Prague, envoyé spécial.
Rose et lisérée de blanc, la façade retapée de frais ne paraît guère différente de celles des grands immeubles néo-Renaissance ou néo-gothique de la toute proche Parizka, l'avenue de Paris, artère chic de la Prague début du siècle, où, depuis la chute du Mur, fleurissent à nouveau les boutiques élégantes. Sous le clocheton, deux cadrans sont superposés. L'un orné de chiffres romains, l'autre de lettres hébraïques. Les aiguilles du premier tournent normalement de gauche à droite. Celles du second vont de droite à gauche, comme on lit l'hébreu. De telles horloges sont très rares. Celle de l'hôtel de ville juif est probablement la seule qui orne la façade d'un bâtiment public comme pour signifier un temps tournant éperdument à rebours.

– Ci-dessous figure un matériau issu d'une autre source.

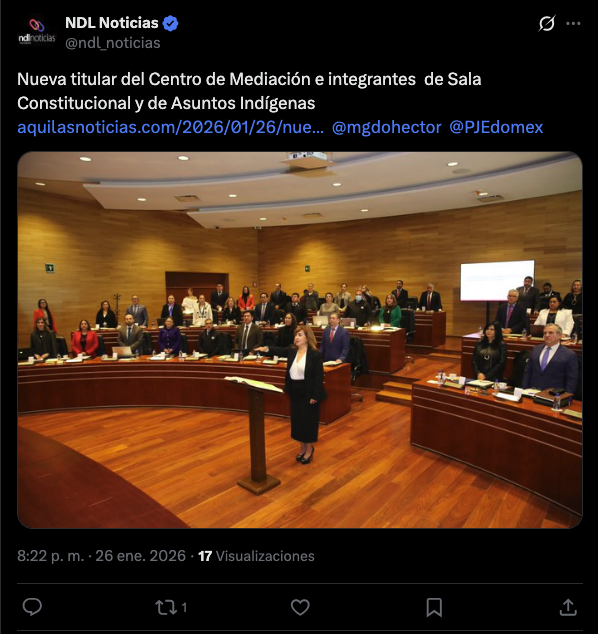Image resolution: width=598 pixels, height=634 pixels.
Task: Click the @ndl_noticias handle
Action: (113, 43)
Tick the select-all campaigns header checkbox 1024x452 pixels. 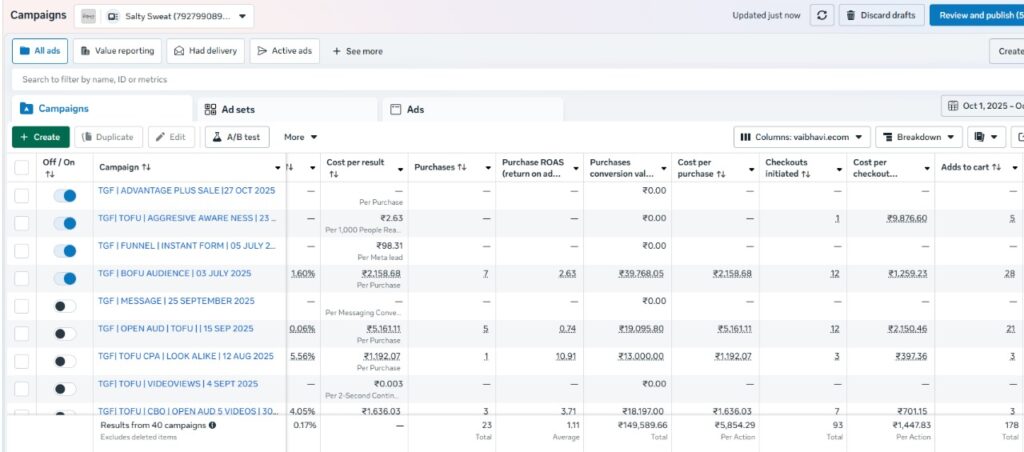[x=22, y=167]
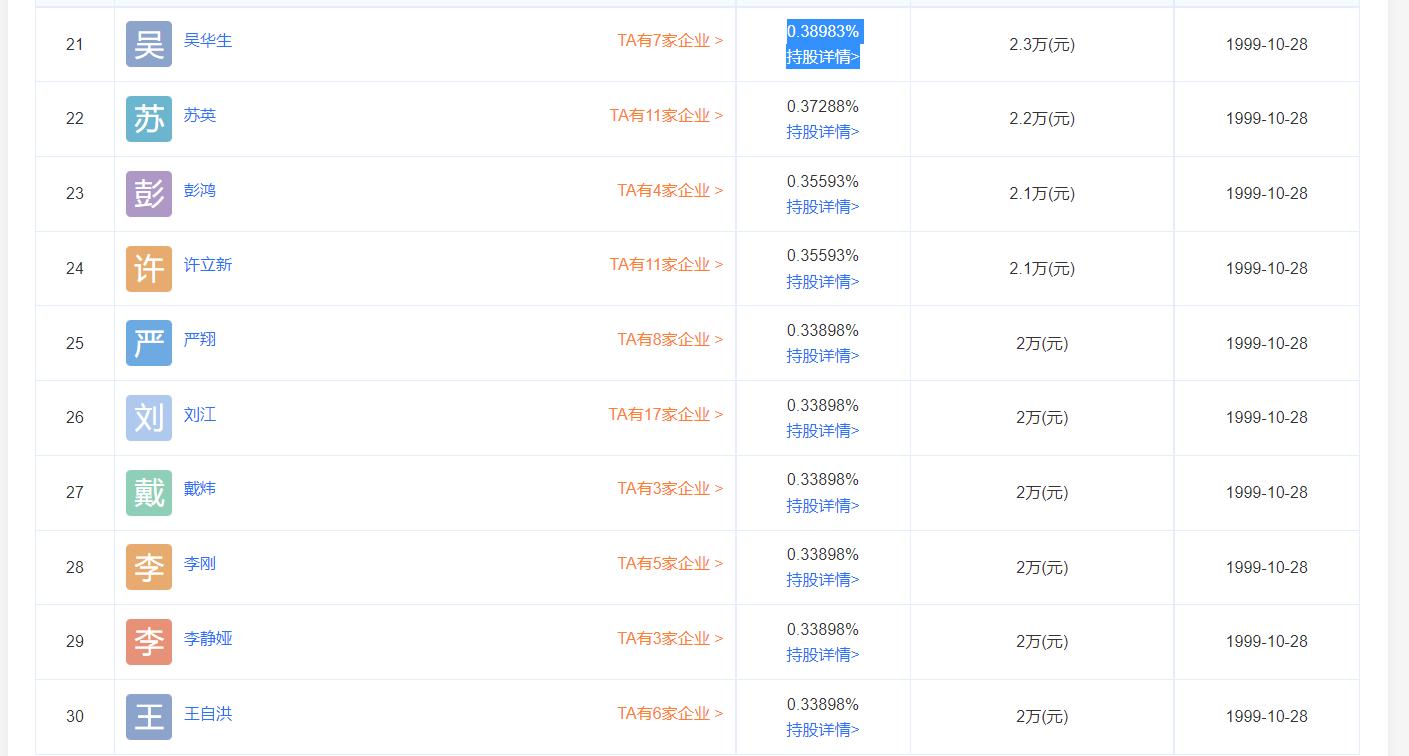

Celui de la mémoire car il n'y a plus guère de juifs à Prague. «A peine 1200 alors qu'ils étaient 32 000 avant guerre et plus de 700 communautés juives vivaient en Bohême», raconte Jiri Fiedler, historien du patrimoine, qui traque et répertorie inlassablement depuis un quart de siècle les vestiges d'un monde balayé par la Shoah.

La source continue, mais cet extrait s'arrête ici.